As the mystery illness spread in one of China’s major industrial hubs, some tried to warn their colleagues to take extra care at work, because the disease resembled Sars (severe acute respiratory syndrome), the deadly respiratory disease that had killed hundreds of people across the region in 2002-03 after a government cover-up.
One of those who tried to raise the alarm, though only among a few medical school classmates, was a 33-year-old Chinese ophthalmologist, Li Wenliang. Seven people were in isolation at his hospital, he said, and the disease appeared to be a coronavirus, from the same family as Sars.
In early January he was called in by police, reprimanded for “spreading rumours online”, and forced to sign a paper acknowledging his “misdemeanour” and promising not to repeat it.
Many early cases were linked to the city’s Huanan seafood and fresh produce market, which also sold wildlife, suggesting that the first cases were contracted there.
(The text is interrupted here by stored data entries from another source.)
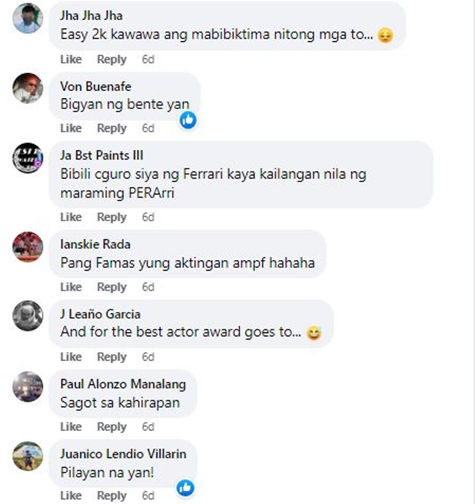Screen dimensions: 475x504
Task: Click the 6d timestamp under Jha Jha Jha's comment
Action: (x=148, y=60)
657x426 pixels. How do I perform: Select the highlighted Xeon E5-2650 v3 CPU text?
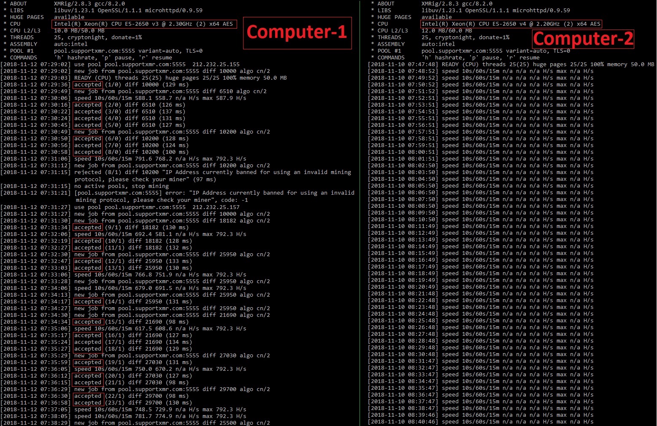[x=144, y=24]
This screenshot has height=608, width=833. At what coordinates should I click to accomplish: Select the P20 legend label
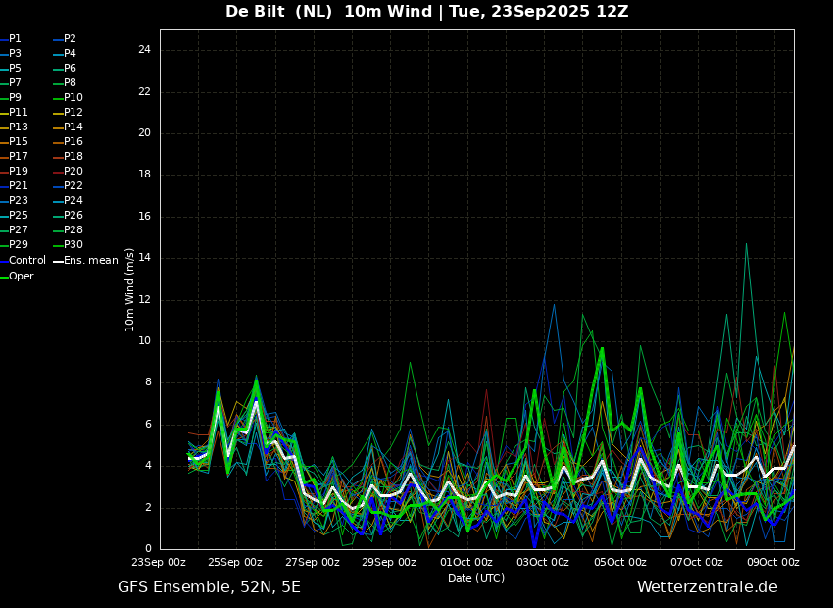[73, 172]
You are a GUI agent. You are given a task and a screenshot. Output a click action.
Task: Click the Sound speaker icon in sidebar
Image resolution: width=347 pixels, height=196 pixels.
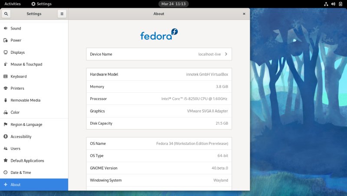pyautogui.click(x=6, y=29)
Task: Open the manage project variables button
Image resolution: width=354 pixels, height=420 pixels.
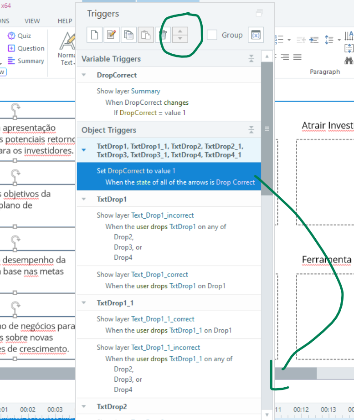Action: [256, 35]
Scientists would discover the disease had probably originated in bats and had then passed through a second species – in all likelihood, but not certainly, pangolins, a type of scaly anteater – before infecting humans.
But the infections were soon spreading directly between patients, so fast that on 23 January the government announced an unprecedented lockdown of Wuhan city and the surrounding Hubei province.
Two weeks later, on 7 February, Li, who had contracted coronavirus himself, died in hospital from the condition about which he had tried to raise the alarm. He had no known underlying conditions and left behind a wife and young child.
Li became the face of the mysterious new disease. The story of his death and pictures of him in a hospital bed wearing an oxygen mask made media headlines across the globe, including in the UK.
The world, it seemed, was slowly becoming more aware of how lethal coronavirus could be, that it was not just another form of flu with fairly mild symptoms.
But while UK scientists and medical researchers were becoming more concerned, and studying the evidence from China, those among them who were most worried were not getting their messages through to high places.